The ICGEB projects COVID-19+ and EXPANDIA are providing support for the development of a molecular rapid test for Zika Virus.
In past years, ICGEB has worked on the development and testing of different diagnostic assays targeting emerging viruses affecting low- and middle-Income countries. Arboviruses, such as Dengue, Zika, West Nile, and Chikungunya virus, are recognised as an emerging threat to many public health systems in Africa, Asia, and South America, where more and more outbreaks are being reported every year. What is new, however, is that arboviruses no longer seem to be confined to tropical areas, as cases of Dengue and Zika have begun to be reported in Europe and in the United States also. The World Health Organization (WHO) declared that almost half of the world’s population, about 4 billion people, live in areas with a risk of Dengue.
Arboviruses are primarily transmitted to humans through mosquito bites and lately, climate change has been increasingly recognized to influence the transmission and prevalence of these viruses worldwide. Rising temperatures and changing precipitation patterns have led to shifts in the geographical distribution of vector species, enabling them to expand into new areas previously unsuitable for their survival. This expansion has increased the risk of arbovirus transmission to previously unaffected regions and populations.
The same concern has also been highlighted by the WHO in their regional situation reports. A multi-country outbreak of dengue virus has been ongoing since 2023, with over 5 million cases detected in more than 80 countries. However, the true number of dengue cases is believed to be much higher due to limited surveillance capacity and the availability of diagnostics.
To address this critical gap, the COVID-19+ and EXPANDIA projects are supporting the development of new cost-effective assays for the detection of arboviruses. By building on the results obtained from the testing of RT-LAMP on SARS-CoV-2, the COVID-19+ consortium, comprising ICGEB and reference laboratories in 10 African nations, highlighted the potential for the test to be adapted for detecting pathogens other than SARS-CoV-2. In this context, the Molecular Virology Lab in ICGEB began working on the development of an RT-LAMP for the detection of Zika virus.

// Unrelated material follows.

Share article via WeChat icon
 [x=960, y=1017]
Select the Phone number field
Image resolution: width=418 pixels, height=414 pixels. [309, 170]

Currently, the gold-standard diagnostic method for detecting Zika is RT-qPCR, which, while being efficient in identifying infected individuals in reference laboratories, is not suitable for routine screening of febrile patients in remote rural areas, where Zika outbreaks often occur. RT-LAMP is a molecular technique based on the amplification of nucleic acids that occurs at a constant temperature without the need for thermal cycling. The colorimetric RT-LAMP ZIKV assay developed by the Molecular Virology Group is intended for broad-spectrum detection of several Zika variants belonging to different phylogenetic lineages. Unlike PCR, RT-LAMP typically uses six primers to amplify the target of interest, making the amplification rather specific. Therefore, primer design is a critical step and the information on circulating genotypes is a fundamental prerequisite for the development of molecular diagnostic tools like LAMP.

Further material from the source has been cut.